1BR3hTERT (A) or U2OS (B) cells were transfected with siControl or siORC1 oligonucleotides (0.1-20 nM), and viability assessed 7 days later. Results represent mean +/− SD from triplicate samples. Black arrows indicate the oligonucleotide concentration subsequently utilised. (C) 1BR3hTERT and U2OS cells were transfected with 5 or 0.6 nM siORC1, respectively. ORC1 protein levels were assessed by immunoblotting 48 hours later. β-actin was a loading control. (D-E) 1BR3hTERT and U2OS cells were transfected with siRNA for 48 hours and treated with HU (0.03-40 mM) for 24 hours.

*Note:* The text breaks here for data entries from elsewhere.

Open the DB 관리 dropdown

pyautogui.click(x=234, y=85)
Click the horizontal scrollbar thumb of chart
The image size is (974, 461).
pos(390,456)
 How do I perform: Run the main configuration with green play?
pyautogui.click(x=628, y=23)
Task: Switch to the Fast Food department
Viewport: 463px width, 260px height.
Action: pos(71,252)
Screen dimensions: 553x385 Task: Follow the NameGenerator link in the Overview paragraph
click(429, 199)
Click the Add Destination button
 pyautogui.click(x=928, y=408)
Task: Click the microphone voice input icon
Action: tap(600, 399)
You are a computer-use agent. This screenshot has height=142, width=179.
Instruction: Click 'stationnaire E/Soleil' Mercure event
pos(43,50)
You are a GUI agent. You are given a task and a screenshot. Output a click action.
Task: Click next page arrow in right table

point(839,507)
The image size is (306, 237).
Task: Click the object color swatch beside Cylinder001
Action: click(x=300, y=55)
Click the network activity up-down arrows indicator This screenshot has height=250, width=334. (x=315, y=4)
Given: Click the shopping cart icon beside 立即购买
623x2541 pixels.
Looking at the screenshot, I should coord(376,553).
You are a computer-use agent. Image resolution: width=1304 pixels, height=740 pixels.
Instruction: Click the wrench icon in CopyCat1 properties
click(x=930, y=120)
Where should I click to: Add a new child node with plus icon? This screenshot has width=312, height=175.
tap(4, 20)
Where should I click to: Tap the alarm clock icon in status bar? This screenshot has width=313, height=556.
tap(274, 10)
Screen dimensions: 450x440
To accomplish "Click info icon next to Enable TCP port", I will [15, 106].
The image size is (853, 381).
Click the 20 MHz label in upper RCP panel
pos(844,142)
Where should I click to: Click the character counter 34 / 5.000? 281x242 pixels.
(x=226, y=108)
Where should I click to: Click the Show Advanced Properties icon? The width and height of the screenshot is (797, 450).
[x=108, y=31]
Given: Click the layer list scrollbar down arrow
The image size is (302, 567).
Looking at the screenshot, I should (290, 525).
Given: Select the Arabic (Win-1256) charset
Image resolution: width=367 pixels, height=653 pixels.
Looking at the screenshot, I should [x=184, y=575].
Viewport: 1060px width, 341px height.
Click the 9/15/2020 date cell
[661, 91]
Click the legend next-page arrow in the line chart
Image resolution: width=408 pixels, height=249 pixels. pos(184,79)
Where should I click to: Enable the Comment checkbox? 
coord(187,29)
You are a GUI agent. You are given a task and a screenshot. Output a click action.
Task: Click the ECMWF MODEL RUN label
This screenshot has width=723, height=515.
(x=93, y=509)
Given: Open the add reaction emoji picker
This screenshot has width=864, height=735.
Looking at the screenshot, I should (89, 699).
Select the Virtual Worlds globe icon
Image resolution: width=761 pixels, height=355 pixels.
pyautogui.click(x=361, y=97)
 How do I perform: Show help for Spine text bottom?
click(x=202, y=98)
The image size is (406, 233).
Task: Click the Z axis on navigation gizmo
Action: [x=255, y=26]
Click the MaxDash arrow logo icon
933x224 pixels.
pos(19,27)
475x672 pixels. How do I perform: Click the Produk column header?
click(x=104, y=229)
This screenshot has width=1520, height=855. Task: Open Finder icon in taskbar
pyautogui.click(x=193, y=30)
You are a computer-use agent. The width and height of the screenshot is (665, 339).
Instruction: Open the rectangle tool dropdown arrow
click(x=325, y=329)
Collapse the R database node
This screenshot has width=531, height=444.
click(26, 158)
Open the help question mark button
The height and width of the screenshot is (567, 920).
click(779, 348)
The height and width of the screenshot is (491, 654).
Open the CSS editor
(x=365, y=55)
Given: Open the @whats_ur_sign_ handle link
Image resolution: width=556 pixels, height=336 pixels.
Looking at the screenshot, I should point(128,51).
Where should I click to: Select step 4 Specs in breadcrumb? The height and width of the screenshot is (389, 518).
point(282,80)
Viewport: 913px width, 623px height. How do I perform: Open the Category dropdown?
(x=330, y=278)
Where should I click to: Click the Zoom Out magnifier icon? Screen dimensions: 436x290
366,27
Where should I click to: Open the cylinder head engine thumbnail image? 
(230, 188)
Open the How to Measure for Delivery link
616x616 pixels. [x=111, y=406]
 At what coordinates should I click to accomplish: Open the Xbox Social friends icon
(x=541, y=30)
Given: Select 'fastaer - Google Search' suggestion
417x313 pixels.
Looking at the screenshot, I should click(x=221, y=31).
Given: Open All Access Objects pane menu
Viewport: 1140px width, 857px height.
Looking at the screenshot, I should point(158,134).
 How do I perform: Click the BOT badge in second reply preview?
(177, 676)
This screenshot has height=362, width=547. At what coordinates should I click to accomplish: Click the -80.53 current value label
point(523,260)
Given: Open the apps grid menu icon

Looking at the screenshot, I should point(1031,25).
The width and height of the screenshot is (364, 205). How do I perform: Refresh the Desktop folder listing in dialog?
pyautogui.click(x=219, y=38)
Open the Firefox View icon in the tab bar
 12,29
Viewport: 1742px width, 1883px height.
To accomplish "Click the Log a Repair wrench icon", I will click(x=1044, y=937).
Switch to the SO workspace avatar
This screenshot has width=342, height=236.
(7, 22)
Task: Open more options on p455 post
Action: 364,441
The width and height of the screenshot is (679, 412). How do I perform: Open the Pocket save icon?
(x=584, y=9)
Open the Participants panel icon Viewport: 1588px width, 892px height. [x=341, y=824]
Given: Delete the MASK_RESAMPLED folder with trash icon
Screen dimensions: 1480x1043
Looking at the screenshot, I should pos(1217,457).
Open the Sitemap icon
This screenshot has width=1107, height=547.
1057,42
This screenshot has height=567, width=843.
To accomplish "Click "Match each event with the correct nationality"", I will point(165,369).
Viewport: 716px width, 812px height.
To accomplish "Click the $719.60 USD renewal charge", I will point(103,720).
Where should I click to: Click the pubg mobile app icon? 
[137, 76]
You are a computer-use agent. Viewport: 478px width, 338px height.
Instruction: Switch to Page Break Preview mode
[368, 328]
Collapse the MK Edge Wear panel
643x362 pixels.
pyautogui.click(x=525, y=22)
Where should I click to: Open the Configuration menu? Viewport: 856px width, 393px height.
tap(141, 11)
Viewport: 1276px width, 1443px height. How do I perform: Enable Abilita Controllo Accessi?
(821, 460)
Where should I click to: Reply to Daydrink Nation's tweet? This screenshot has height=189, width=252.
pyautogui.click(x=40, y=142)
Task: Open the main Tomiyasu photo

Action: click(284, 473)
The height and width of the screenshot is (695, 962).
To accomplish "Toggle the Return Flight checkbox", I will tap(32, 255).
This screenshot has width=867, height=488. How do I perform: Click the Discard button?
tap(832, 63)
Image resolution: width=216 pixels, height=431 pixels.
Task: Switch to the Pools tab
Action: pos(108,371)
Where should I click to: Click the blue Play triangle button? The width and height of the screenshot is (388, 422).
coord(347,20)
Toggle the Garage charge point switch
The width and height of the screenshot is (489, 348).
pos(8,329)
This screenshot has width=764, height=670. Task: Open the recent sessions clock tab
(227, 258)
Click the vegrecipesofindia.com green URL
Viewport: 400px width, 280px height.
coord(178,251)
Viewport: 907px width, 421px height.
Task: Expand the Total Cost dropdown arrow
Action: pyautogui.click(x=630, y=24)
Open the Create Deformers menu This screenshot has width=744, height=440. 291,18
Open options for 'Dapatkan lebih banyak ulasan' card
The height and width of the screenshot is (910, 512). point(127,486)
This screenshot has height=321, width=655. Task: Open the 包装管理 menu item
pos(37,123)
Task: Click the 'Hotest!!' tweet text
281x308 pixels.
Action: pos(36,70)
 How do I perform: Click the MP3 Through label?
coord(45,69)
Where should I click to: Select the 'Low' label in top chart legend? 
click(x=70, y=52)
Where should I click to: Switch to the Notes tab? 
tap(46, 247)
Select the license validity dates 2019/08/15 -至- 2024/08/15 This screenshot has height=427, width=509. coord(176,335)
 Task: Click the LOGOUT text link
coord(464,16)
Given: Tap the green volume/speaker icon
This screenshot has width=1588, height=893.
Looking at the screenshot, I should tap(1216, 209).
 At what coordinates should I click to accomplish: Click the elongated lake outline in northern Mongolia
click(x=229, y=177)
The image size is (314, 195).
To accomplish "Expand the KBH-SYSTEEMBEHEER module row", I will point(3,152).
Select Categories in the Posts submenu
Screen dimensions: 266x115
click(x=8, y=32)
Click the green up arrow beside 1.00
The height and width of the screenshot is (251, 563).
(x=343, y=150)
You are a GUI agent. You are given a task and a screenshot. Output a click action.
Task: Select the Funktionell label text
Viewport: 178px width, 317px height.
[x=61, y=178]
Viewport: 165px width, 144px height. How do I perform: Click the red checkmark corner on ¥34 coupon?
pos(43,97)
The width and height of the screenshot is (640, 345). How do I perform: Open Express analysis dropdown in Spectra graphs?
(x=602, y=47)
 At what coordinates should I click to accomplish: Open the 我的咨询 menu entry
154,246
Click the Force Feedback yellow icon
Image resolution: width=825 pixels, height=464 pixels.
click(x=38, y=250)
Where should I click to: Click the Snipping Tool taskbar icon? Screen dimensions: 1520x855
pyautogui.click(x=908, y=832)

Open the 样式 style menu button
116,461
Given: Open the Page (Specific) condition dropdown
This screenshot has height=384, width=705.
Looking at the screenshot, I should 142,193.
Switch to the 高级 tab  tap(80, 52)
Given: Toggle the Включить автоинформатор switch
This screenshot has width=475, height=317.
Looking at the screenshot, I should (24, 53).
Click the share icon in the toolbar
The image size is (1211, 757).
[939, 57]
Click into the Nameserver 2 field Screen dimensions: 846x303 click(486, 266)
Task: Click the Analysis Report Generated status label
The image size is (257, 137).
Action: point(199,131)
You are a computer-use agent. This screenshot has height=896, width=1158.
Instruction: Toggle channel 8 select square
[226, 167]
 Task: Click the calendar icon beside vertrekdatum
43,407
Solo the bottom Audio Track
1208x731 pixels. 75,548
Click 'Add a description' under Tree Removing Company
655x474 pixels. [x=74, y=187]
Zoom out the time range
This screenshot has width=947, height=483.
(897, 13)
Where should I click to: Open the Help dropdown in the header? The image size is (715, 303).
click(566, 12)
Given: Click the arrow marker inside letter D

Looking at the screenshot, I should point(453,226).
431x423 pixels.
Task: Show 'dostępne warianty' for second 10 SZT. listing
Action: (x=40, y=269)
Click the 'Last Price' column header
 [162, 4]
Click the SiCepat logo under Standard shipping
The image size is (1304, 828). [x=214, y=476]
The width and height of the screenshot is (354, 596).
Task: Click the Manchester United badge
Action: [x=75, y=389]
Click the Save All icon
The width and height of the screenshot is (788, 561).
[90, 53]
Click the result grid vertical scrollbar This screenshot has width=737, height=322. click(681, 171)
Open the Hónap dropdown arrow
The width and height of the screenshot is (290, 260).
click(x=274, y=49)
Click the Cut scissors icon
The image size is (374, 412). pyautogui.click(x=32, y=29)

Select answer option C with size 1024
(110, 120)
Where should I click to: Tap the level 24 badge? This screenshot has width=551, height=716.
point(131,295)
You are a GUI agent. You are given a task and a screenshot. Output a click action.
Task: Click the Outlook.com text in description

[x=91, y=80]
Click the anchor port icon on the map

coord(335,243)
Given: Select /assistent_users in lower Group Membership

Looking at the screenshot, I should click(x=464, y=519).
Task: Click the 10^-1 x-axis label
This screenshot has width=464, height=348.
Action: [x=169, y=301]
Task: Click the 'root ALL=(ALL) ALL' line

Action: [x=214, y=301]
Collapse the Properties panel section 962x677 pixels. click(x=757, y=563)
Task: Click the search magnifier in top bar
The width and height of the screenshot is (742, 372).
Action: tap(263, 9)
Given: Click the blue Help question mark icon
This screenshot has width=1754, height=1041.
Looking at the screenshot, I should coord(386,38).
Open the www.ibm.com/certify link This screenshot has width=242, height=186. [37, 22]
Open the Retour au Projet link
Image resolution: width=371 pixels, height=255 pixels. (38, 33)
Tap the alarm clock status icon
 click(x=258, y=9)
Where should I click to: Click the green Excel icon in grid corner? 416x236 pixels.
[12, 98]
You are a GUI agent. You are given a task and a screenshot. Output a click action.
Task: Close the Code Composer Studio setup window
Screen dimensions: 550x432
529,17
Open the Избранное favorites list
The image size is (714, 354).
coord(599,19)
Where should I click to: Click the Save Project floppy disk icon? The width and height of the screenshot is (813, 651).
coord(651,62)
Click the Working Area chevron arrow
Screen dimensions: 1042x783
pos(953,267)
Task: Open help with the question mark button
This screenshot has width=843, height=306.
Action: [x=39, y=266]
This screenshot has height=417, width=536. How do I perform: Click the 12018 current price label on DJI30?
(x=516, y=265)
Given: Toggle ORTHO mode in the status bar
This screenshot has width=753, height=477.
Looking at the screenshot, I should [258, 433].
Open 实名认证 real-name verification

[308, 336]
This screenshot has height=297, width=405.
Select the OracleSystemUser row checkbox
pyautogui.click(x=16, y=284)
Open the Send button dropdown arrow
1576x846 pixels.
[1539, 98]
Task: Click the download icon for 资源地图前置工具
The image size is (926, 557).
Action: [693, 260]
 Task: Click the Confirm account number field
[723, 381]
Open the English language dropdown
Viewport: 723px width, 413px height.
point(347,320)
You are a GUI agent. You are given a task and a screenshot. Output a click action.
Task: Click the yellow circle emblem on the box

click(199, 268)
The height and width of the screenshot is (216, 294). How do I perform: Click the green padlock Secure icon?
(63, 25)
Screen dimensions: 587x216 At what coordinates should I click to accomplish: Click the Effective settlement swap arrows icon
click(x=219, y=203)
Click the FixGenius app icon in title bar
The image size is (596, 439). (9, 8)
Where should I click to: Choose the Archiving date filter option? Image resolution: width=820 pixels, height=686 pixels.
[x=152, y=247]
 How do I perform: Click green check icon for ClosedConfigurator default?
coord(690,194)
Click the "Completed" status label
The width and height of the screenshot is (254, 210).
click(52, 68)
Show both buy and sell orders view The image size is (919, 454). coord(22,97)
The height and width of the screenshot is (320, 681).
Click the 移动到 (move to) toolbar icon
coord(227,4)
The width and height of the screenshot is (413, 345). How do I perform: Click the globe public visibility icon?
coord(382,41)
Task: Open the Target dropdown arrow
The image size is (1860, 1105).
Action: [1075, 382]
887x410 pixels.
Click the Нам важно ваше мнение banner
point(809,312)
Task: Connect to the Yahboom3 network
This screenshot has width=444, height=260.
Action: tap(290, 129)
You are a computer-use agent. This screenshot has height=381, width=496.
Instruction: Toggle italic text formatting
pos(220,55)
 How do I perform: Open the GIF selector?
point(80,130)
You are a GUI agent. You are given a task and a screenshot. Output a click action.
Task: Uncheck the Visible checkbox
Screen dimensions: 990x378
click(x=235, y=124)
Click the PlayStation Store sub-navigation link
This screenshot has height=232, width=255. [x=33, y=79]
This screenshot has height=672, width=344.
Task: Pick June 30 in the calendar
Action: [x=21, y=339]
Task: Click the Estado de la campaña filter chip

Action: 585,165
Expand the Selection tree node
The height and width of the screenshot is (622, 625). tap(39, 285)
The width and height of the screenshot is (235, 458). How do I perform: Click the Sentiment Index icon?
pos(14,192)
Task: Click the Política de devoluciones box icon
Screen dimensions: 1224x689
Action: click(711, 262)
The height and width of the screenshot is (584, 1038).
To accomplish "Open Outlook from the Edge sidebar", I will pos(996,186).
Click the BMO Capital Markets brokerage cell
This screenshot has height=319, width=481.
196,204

Viability was assessed 4 days following HU removal. (F-G) 1BR3hTERT and U2OS cells transfected with siRNA as described were treated with 2 mM HU for indicated times and HU-induced S-phase damage was assessed by immunofluorescence labelling of γH2AX. Nuclei containing bright γH2AX pan-nuclear staining were scored as γH2AX⁺. Black arrows indicate the time of HU treatment required to obtain 100% γH2AX⁺ cells. (H) Viability was assessed after transfection with siRNA and treatment with HU for 24 or 48 hours as in (D-E). HU IC₅₀ values were estimated from the viability graphs. (I) U2OS cells were treated with siRNA as described above and then with HU (0.05-2 mM) for 24 hours. Clonogenic survival was estimated at 10 days following HU removal. (J) As in (I) except 1BR3hTERT cells were treated with HU for 48 hours and clonogenic survival was estimated 21 days following HU removal. Additional controls are shown in Supplementary Fig. S1. (K) ORC1 protein levels were assessed in chromatin-bound and unbound fractions in 1BR3hTERT and ORC1-P4hTERT by immunoblotting. (L) 1BR3hTERT or ORC1-P4hTERT were treated with HU (0.03-40 mM) for 24 hours. Viability was assessed 4 days post HU removal. (M) 1BR3hTERT or ORC1-P4hTERT cells were treated with 0.5 mM HU for 48 or 72 hours, respectively. Viability was assessed as above.